REQUIRED ACTION =>
All lines in the records below from the line with "You are a computer-use" through the line with "Given: Choose the Fall Time measurement icon" are to be given again exactly, both ends included; the pictures are to be left out.

SOURCE MATERIAL =>

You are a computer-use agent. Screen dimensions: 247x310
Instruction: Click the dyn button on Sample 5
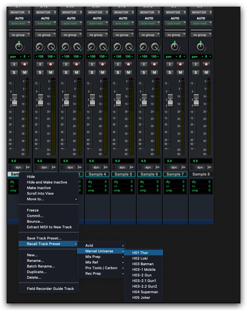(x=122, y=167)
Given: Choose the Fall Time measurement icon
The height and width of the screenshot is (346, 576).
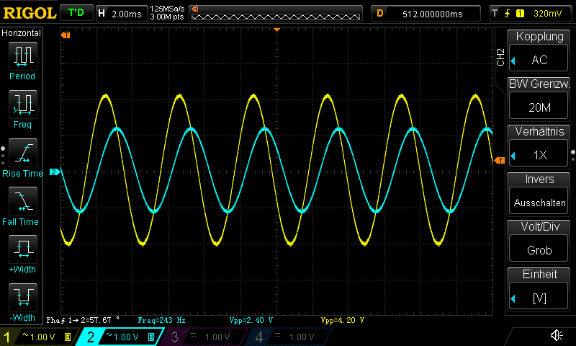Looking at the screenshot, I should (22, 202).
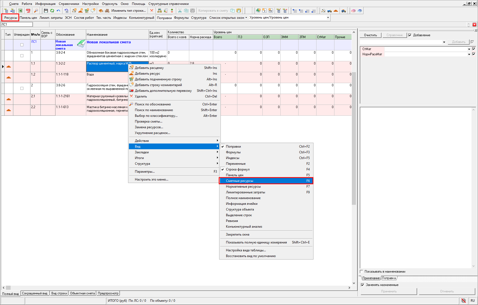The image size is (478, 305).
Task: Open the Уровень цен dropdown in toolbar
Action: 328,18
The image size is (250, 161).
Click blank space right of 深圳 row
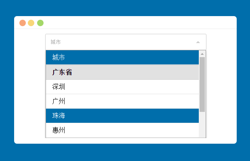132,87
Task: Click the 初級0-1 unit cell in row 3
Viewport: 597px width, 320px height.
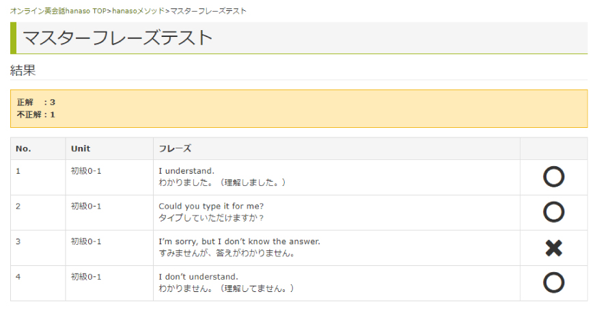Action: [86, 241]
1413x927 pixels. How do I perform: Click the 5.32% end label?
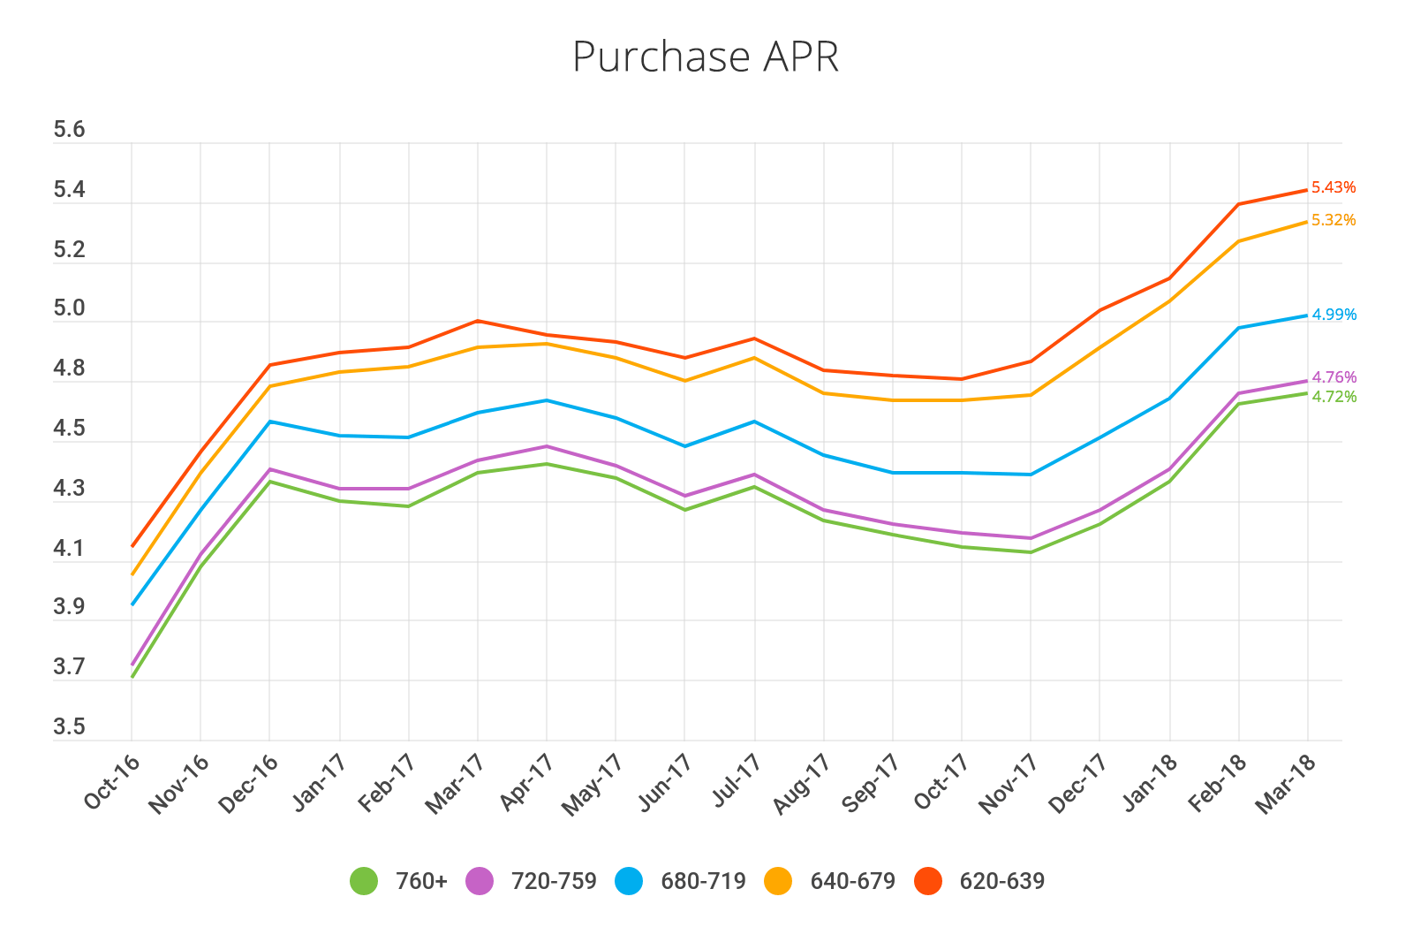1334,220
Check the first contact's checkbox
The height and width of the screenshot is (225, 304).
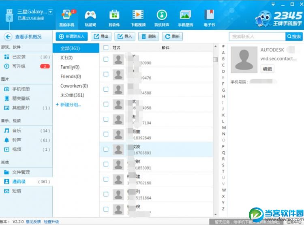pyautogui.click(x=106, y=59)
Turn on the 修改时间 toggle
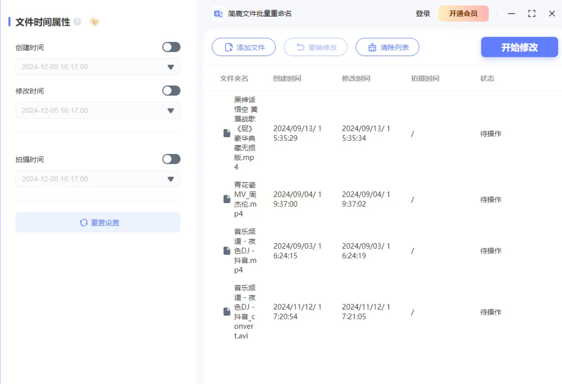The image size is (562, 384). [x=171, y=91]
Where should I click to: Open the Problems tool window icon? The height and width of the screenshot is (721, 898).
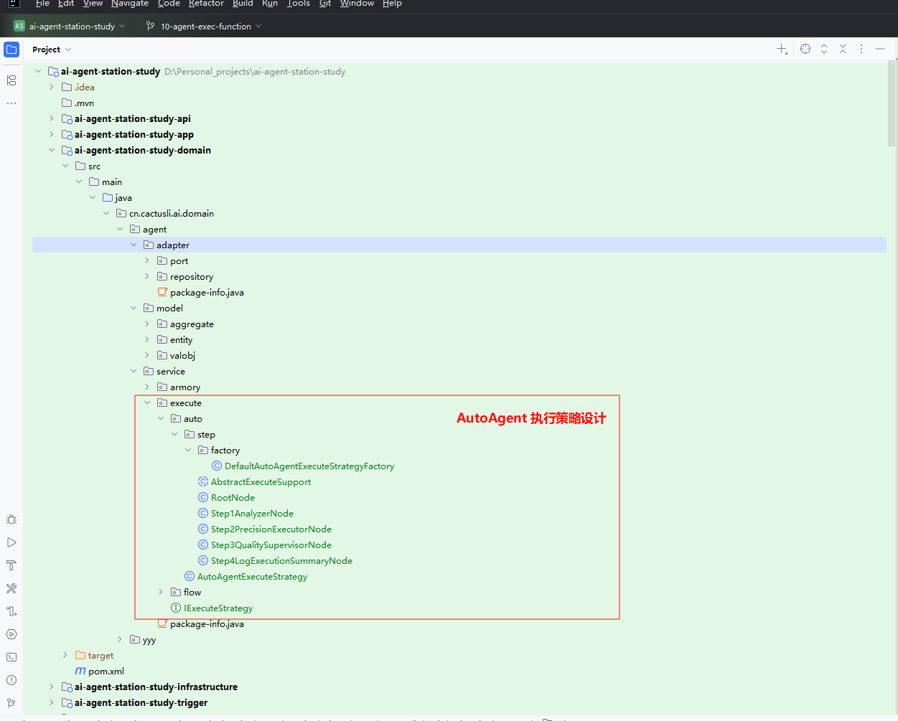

--

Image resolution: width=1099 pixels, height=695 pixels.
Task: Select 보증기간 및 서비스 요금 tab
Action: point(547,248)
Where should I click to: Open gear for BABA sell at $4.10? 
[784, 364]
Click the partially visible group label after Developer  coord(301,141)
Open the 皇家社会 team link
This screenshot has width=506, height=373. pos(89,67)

EXERCISE SOLUTION =>
You are a computer-use agent. Screen dimensions: 247x310
Instruction: Click the dyn button on Sample 5
(x=122, y=167)
Given: Choose the Fall Time measurement icon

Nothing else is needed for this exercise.